### EXERCISE BRIEF
Your answer should be the line containing "Screen dimensions: 1014x695" and each line after it through the end of the data below, repeated exactly.

### GIVEN DATA
-=-=-

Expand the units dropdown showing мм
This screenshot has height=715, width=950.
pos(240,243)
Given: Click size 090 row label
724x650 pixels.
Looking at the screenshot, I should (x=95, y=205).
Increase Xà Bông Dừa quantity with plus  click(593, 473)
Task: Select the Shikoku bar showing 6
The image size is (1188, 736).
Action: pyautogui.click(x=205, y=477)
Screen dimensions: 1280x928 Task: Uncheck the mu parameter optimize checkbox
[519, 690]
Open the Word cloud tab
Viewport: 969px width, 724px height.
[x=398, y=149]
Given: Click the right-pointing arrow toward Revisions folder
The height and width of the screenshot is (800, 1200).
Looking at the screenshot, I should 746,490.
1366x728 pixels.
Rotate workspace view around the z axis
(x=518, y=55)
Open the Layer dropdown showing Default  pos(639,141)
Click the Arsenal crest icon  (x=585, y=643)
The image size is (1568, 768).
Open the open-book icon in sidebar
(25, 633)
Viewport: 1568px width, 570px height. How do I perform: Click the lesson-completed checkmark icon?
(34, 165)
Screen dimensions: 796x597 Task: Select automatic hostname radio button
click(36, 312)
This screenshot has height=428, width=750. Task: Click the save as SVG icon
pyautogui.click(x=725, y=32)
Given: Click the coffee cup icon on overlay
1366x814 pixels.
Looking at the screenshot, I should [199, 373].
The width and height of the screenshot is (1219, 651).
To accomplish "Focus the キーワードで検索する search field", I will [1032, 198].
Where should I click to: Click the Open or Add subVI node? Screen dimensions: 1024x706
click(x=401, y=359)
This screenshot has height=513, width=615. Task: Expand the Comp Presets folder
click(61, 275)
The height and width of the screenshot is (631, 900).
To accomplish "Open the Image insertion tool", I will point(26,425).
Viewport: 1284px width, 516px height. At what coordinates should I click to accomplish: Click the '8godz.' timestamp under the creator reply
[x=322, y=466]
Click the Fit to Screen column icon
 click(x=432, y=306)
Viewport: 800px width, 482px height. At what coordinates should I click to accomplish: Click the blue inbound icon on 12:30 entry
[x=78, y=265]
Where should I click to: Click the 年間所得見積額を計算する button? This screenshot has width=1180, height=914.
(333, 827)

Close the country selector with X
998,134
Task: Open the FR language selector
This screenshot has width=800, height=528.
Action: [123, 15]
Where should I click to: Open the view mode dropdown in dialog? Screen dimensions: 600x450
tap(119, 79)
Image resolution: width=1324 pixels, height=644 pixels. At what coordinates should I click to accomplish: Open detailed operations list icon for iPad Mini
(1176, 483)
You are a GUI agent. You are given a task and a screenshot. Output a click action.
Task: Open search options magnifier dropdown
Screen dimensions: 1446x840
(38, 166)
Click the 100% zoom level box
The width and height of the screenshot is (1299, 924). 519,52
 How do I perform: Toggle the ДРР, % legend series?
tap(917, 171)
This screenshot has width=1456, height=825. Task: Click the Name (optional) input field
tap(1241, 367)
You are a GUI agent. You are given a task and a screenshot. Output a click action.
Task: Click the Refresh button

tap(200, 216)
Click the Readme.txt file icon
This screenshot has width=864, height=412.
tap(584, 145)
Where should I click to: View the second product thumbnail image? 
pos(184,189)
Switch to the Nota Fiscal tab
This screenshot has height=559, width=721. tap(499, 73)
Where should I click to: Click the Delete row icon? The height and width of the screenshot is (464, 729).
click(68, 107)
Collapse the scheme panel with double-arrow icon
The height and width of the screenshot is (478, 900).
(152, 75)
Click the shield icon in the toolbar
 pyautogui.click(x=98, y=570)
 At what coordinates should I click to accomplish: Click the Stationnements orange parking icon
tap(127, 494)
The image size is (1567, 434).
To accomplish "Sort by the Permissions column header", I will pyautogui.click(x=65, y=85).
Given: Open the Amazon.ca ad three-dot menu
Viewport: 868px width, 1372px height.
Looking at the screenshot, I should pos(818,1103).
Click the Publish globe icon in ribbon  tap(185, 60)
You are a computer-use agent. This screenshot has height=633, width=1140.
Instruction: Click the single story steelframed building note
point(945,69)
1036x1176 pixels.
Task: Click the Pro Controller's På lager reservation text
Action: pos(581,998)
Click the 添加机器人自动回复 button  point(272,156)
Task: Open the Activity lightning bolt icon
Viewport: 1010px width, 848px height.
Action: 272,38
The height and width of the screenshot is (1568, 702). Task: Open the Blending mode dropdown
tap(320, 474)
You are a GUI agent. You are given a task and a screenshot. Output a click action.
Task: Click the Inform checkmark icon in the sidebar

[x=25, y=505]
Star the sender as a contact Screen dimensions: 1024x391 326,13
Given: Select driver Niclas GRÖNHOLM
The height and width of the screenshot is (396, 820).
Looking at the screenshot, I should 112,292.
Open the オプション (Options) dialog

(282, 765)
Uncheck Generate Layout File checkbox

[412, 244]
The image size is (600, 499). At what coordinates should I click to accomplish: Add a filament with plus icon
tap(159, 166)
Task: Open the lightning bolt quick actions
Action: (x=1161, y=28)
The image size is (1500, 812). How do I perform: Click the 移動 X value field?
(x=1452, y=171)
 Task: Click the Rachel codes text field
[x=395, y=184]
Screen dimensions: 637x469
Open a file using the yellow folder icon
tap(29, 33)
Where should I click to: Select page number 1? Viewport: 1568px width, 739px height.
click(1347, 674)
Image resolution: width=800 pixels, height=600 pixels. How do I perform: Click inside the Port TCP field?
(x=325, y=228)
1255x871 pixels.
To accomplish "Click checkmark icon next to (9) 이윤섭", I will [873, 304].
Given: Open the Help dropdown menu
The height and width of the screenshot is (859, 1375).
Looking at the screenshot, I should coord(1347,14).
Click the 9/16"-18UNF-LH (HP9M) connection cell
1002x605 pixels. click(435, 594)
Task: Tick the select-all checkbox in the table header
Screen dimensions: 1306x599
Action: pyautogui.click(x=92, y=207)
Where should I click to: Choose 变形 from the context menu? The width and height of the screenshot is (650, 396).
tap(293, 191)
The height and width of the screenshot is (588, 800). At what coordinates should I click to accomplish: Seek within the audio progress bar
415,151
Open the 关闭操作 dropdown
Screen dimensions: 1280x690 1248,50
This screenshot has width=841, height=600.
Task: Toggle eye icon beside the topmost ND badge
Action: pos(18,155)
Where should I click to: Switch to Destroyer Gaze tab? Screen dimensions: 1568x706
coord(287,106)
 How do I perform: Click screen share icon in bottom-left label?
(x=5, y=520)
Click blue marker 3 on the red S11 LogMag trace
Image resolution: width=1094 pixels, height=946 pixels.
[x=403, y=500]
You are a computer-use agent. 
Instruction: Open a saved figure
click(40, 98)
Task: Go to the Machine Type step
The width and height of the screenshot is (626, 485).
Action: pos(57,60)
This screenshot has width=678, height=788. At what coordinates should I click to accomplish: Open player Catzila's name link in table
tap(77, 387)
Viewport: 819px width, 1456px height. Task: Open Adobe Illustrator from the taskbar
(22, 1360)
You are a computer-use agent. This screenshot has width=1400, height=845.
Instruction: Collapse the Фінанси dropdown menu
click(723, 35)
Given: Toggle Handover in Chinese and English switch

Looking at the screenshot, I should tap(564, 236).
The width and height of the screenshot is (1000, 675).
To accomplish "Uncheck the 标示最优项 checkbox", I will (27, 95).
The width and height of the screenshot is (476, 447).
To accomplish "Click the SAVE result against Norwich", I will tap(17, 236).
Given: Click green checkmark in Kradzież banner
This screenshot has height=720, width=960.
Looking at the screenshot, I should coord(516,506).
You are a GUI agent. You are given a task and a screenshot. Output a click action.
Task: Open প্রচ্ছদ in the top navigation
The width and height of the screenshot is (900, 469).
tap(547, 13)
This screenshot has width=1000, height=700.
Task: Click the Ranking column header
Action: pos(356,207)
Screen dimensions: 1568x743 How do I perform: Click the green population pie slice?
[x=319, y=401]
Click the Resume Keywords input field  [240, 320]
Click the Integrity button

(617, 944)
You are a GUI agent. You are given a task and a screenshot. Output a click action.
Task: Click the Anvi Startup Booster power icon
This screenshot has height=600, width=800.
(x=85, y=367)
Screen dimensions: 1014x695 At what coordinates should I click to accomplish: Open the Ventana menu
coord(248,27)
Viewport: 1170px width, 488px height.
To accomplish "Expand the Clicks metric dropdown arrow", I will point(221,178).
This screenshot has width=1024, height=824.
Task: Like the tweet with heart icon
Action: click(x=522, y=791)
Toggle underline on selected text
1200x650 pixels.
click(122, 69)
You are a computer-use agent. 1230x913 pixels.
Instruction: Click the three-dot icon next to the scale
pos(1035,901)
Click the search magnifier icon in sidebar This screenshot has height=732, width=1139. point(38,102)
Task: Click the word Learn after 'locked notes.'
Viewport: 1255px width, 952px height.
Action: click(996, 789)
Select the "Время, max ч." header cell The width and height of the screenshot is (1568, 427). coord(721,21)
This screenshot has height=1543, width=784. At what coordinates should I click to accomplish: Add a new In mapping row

-=-=-

### PROBLEM SOLUTION
Screen dimensions: 1014x695 At what coordinates should I click to accomplish: Open the Ventana menu
coord(248,27)
Viewport: 1170px width, 488px height.
To accomplish "Expand the Clicks metric dropdown arrow", I will point(221,178).
This screenshot has width=1024, height=824.
Task: Like the tweet with heart icon
Action: click(x=522, y=791)
Toggle underline on selected text
1200x650 pixels.
click(122, 69)
You are a computer-use agent. 1230x913 pixels.
Instruction: Click the three-dot icon next to the scale
pos(1035,901)
Click the search magnifier icon in sidebar This screenshot has height=732, width=1139. point(38,102)
Task: Click the word Learn after 'locked notes.'
Viewport: 1255px width, 952px height.
Action: click(996, 789)
Select the "Время, max ч." header cell The width and height of the screenshot is (1568, 427). coord(721,21)
This screenshot has height=1543, width=784. At what coordinates should I click to accomplish: Add a new In mapping row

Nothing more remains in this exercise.